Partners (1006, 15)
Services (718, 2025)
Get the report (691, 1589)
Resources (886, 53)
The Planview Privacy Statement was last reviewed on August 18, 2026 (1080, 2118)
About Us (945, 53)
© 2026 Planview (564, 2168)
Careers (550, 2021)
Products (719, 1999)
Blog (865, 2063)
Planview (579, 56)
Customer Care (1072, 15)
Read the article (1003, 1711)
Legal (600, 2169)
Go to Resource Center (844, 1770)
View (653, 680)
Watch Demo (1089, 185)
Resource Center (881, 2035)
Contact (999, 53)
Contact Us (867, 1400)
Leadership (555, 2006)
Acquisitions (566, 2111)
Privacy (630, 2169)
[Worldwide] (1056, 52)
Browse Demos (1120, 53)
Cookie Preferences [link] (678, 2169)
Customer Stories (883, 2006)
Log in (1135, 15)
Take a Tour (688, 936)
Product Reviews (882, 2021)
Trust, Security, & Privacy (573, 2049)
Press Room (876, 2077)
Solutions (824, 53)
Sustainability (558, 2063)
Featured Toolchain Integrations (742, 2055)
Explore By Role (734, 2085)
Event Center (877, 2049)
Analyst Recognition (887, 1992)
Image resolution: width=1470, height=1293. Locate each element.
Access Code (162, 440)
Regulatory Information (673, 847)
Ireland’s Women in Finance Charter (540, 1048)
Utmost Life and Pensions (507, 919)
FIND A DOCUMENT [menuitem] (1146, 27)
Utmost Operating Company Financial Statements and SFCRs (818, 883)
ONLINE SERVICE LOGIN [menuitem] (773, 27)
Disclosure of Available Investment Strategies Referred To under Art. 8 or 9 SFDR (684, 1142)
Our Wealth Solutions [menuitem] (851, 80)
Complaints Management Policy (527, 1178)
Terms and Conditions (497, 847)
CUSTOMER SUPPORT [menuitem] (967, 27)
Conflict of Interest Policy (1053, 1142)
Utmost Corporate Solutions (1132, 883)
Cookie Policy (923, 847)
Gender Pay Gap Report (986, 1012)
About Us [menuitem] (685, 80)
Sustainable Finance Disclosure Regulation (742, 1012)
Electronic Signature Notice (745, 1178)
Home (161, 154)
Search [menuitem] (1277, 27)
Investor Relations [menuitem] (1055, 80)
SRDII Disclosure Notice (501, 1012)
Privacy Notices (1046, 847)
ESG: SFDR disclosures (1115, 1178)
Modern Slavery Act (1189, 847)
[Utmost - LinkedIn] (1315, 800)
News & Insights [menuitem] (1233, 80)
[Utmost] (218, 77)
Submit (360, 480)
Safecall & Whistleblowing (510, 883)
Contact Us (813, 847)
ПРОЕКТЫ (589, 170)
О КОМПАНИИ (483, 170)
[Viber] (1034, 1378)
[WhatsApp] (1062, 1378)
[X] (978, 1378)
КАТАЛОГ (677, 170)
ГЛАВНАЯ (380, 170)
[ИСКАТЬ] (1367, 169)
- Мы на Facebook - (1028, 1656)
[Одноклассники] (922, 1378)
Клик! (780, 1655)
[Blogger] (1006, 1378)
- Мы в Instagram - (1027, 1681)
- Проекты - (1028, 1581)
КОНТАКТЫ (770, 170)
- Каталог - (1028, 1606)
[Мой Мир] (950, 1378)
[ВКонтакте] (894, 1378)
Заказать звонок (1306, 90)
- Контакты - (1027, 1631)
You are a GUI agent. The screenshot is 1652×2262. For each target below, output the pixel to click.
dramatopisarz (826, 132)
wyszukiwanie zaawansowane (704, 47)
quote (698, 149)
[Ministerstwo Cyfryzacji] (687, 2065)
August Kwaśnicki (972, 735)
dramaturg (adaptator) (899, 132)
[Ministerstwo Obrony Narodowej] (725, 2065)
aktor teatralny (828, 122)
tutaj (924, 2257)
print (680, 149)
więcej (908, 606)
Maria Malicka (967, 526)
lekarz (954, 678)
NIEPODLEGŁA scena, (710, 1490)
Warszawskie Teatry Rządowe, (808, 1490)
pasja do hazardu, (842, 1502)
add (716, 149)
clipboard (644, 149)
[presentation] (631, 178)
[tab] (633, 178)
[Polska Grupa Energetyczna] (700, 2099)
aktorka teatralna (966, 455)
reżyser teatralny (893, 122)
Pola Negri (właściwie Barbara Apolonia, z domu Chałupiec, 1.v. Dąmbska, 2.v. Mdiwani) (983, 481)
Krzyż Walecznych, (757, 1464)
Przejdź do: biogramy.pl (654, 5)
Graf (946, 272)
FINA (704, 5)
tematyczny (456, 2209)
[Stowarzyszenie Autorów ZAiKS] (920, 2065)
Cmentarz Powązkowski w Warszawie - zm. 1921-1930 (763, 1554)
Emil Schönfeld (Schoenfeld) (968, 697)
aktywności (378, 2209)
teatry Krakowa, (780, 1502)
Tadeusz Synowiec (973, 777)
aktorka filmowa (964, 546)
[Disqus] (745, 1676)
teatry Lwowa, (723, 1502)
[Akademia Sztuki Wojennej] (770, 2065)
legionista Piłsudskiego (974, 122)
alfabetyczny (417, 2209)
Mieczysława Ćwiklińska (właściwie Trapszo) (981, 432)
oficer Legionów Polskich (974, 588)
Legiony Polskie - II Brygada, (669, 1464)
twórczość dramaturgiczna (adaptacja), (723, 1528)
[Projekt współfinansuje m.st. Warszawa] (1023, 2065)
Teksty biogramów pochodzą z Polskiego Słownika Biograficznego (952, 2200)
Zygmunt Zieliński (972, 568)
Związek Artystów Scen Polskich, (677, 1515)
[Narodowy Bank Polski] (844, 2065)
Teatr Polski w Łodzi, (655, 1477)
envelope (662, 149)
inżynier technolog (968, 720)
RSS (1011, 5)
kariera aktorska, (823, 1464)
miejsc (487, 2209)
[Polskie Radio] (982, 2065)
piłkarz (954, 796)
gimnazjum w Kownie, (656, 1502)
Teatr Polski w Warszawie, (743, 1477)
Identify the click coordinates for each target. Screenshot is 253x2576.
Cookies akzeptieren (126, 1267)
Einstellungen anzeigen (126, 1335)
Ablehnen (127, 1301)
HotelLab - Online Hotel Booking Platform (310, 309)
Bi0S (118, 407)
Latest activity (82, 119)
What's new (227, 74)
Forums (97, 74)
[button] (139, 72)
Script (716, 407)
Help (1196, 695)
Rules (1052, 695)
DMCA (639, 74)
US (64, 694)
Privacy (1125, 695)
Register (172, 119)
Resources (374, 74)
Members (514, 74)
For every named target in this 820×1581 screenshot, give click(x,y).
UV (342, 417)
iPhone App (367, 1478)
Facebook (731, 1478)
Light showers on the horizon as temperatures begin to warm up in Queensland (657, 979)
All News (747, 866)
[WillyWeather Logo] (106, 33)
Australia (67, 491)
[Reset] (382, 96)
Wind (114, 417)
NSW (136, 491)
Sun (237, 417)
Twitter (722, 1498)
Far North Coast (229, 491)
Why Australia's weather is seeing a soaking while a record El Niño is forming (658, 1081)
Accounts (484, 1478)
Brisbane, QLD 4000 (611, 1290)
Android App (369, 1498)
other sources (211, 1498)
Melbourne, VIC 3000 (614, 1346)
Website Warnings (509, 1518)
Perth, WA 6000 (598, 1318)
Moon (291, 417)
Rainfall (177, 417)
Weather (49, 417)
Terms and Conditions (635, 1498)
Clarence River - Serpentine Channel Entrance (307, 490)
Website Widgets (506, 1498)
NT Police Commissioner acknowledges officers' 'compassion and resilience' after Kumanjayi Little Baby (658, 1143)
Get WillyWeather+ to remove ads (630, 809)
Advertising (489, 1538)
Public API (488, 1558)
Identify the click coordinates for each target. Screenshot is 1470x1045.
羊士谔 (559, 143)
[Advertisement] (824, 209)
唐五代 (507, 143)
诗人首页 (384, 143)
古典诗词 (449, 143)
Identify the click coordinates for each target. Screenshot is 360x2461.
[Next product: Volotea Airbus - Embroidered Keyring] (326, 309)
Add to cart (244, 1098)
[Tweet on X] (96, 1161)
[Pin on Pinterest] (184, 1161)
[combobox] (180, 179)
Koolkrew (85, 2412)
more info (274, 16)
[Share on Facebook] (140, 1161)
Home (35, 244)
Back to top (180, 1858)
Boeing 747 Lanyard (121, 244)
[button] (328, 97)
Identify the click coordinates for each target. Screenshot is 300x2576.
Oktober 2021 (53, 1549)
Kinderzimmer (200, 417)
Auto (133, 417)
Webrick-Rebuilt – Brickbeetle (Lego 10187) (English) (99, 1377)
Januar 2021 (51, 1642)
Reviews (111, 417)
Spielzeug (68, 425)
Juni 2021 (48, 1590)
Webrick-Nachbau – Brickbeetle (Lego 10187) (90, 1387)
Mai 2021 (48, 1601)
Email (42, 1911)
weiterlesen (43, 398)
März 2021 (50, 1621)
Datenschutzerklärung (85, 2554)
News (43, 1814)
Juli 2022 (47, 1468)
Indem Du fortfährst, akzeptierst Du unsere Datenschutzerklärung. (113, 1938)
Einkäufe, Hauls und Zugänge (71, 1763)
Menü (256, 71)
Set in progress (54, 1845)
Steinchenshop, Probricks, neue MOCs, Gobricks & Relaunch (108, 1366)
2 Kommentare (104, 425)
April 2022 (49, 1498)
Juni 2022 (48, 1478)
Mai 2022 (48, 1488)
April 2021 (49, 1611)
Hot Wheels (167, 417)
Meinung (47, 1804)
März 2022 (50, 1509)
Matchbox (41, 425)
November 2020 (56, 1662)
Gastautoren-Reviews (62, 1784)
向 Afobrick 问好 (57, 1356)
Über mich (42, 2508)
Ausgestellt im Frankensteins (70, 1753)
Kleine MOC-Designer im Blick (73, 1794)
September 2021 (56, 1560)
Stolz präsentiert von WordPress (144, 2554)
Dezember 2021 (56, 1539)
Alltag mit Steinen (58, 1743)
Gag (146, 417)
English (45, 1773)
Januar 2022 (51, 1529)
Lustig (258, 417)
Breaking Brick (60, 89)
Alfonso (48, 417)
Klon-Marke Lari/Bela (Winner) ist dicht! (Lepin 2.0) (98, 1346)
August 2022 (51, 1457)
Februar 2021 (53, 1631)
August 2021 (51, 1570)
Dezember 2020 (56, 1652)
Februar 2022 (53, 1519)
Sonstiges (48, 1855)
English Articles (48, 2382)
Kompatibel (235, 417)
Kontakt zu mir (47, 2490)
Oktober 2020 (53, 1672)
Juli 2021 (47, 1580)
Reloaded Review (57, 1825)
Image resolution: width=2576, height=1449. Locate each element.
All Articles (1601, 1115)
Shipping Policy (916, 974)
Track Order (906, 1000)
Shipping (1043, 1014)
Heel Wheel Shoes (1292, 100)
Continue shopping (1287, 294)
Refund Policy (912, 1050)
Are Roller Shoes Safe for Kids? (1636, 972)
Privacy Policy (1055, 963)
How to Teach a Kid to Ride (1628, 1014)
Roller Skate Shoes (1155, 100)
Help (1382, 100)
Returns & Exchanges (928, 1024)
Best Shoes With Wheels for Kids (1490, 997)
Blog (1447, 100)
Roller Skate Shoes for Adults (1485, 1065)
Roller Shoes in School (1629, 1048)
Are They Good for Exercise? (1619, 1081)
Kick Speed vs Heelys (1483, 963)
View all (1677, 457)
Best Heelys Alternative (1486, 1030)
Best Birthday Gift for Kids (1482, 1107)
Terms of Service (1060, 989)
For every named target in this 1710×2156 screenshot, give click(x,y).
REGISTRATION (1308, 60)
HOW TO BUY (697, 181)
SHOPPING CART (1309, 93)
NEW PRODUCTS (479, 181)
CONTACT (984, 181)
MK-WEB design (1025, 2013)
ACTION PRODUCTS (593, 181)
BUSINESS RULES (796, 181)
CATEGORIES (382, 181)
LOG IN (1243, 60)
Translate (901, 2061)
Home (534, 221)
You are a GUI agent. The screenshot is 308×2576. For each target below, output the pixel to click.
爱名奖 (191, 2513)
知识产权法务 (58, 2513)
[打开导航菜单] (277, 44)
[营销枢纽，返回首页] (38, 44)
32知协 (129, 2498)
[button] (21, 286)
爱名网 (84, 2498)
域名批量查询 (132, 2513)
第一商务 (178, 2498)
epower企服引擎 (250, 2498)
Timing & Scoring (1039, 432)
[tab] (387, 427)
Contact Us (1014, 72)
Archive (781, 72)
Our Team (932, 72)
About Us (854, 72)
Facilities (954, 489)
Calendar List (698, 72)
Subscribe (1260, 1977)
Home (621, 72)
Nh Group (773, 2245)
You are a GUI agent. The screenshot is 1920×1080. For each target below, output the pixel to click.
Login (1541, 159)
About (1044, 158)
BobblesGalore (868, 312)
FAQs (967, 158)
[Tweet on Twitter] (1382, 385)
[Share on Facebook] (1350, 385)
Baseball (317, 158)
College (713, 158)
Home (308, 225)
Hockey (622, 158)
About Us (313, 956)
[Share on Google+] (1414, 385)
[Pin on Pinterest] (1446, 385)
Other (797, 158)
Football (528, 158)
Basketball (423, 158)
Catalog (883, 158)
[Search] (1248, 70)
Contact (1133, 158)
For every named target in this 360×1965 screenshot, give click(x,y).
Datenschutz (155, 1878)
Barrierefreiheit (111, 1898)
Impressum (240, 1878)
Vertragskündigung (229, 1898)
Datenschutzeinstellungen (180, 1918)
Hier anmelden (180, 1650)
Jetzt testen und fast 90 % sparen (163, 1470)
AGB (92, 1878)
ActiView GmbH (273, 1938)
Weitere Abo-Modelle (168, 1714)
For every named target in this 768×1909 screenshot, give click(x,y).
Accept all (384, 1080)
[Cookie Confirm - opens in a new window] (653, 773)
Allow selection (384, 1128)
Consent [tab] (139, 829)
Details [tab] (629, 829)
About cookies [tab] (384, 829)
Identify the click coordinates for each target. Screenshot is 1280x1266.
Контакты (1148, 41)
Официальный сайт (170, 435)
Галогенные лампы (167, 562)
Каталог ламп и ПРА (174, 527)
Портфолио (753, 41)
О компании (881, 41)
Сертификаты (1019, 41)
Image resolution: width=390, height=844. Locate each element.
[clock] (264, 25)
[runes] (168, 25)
::::
__TASK__
Working from the data above, extract solely the lines from the one containing "For every named target in this 768×1909" through the one containing "Контакты (1148, 41)", exactly as they appear, both included.

__WRITTEN ANSWER__
For every named target in this 768×1909 screenshot, give click(x,y).
Accept all (384, 1080)
[Cookie Confirm - opens in a new window] (653, 773)
Allow selection (384, 1128)
Consent [tab] (139, 829)
Details [tab] (629, 829)
About cookies [tab] (384, 829)
Identify the click coordinates for each target. Screenshot is 1280x1266.
Контакты (1148, 41)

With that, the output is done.